Required task A: In the passage on state-owned enterprises, what were the aggregate revenues of SOEs during FY 2024-25?
:: Document section ::
The report was made public at a meeting of the Cabinet Committee on State-Owned Enterprises (CCoSOEs), held under Finance Minister Muhammad Aurangzeb.
The Cabinet Committee was presented with the Annual Consolidated Performance Report of Commercial and Non-Commercial State-Owned Enterprises (SOEs) for FY2024-25, prepared by the Central Monitoring Unit (CMU) of the Finance Division, according to a The Express Tribune report.
The Committee was informed that during FY 2024-25, aggregate revenues of SOEs stood at PKR 12.4 trillion which is a reduction of PKR 1.4 trillion, or over 10 per cent, compared to the previous year. Aggregate profits of profit-making SOEs also declined by 13 per cent to PKR 710 billion, compared to PKR 821 billion last year, it added.
:::
Required task B: In the rows, rewrite the lines from the one with "This screenshot has width=666, height=410." to the one with "Action: click(433, 102)", switching "logo" to "emblem" and leaving everything else unchanged.
:: Provided material ::
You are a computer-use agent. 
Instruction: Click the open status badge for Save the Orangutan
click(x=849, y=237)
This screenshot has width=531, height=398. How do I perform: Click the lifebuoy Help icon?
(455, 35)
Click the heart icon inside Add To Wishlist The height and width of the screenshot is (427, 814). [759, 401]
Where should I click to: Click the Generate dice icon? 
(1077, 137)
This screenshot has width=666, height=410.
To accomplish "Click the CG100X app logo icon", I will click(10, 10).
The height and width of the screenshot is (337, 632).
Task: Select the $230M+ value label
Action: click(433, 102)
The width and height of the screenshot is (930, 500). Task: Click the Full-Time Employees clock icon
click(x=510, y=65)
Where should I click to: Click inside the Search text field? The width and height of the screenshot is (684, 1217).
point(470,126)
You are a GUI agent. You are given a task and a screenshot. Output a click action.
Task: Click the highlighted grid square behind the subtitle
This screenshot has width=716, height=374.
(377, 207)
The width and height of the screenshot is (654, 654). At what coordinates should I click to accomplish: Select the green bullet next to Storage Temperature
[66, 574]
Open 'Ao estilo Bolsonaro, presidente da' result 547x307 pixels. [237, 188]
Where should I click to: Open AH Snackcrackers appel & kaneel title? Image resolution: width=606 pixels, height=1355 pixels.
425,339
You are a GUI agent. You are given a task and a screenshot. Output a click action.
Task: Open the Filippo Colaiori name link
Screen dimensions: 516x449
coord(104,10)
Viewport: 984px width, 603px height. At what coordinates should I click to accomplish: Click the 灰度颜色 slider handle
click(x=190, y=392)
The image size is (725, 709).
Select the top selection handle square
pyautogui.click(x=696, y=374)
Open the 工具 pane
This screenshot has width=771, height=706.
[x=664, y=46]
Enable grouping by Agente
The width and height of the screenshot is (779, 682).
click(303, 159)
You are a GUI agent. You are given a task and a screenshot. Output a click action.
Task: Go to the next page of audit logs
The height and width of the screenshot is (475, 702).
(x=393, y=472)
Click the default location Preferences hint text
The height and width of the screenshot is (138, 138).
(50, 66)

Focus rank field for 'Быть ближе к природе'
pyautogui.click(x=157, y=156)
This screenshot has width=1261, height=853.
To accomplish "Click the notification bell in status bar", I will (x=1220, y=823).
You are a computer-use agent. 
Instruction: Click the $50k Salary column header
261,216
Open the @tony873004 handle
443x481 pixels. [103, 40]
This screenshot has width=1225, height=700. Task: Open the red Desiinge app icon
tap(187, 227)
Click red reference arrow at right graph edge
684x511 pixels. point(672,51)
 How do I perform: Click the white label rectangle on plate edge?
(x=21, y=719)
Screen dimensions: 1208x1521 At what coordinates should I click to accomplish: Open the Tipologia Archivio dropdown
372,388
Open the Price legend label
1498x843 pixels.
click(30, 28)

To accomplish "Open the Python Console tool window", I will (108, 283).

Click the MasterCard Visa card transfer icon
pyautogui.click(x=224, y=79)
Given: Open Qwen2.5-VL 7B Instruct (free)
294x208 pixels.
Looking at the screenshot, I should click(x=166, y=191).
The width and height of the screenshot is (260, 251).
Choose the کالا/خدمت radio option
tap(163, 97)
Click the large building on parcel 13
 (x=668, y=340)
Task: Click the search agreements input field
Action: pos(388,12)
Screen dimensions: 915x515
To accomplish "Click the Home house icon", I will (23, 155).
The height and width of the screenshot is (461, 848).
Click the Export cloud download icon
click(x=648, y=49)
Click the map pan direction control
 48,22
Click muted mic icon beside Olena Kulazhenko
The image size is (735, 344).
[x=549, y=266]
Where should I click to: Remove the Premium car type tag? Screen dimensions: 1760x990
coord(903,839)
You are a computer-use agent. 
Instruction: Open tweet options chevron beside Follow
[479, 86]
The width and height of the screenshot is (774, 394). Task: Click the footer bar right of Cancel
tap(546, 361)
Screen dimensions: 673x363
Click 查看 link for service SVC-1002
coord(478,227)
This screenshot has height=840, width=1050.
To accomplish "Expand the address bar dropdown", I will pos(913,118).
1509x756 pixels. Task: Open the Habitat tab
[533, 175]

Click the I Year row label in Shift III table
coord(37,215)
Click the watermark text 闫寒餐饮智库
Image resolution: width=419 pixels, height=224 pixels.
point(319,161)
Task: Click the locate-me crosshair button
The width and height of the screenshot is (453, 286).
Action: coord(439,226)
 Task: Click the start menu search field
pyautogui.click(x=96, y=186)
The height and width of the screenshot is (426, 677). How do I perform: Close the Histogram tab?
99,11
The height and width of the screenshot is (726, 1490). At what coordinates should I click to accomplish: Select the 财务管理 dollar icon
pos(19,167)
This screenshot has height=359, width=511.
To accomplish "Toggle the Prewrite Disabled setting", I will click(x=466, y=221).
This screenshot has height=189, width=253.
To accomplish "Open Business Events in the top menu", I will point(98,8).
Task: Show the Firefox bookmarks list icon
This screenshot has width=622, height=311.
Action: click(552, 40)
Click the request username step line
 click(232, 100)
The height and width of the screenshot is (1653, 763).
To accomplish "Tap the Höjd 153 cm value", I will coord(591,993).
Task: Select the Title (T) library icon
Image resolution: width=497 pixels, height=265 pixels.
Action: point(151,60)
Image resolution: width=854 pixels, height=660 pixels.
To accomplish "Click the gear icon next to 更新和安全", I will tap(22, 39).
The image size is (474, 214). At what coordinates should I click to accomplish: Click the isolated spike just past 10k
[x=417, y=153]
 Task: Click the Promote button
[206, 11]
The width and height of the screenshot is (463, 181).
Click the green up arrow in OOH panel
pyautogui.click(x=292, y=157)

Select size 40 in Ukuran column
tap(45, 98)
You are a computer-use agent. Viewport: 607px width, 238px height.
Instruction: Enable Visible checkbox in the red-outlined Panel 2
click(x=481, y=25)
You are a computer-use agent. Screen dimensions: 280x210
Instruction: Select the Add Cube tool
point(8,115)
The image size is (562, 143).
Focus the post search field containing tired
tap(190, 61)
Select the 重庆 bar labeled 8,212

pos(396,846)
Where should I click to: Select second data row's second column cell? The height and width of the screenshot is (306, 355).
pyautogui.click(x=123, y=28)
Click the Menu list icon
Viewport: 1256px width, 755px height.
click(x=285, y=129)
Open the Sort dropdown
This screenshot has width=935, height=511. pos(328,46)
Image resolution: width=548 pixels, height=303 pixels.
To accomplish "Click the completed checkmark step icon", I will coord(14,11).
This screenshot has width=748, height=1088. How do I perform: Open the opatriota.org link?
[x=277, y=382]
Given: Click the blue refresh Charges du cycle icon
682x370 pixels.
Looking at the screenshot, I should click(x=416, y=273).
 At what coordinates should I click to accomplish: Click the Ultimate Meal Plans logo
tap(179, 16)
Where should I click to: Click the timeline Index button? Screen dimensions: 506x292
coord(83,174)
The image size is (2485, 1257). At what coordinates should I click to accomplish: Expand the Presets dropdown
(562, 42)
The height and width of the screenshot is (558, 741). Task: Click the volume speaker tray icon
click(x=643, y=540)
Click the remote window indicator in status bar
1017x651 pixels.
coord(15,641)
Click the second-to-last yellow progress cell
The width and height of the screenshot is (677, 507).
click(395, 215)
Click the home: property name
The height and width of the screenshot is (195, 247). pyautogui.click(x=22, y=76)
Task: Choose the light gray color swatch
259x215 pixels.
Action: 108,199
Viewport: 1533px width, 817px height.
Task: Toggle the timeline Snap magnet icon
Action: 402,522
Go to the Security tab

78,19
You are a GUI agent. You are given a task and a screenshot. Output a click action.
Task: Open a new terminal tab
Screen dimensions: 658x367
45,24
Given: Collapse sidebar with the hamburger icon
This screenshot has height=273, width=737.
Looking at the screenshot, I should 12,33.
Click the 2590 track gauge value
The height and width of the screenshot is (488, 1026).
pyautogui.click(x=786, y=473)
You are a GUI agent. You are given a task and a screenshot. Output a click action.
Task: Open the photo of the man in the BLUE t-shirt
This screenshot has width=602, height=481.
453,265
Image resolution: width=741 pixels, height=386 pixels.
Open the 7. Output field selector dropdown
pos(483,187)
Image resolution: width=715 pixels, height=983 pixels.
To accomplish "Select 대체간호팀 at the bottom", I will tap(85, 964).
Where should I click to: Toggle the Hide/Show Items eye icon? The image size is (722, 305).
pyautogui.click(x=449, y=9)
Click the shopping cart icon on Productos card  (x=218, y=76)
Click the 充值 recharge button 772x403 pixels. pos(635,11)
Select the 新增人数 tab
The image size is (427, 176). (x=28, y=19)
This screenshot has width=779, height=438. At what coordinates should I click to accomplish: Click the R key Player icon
:::
Finished answer A: PKR 12.4 trillion.

Finished answer B:
This screenshot has width=666, height=410.
To accomplish "Click the CG100X app emblem icon", I will click(10, 10).
The height and width of the screenshot is (337, 632).
Task: Select the $230M+ value label
Action: click(433, 102)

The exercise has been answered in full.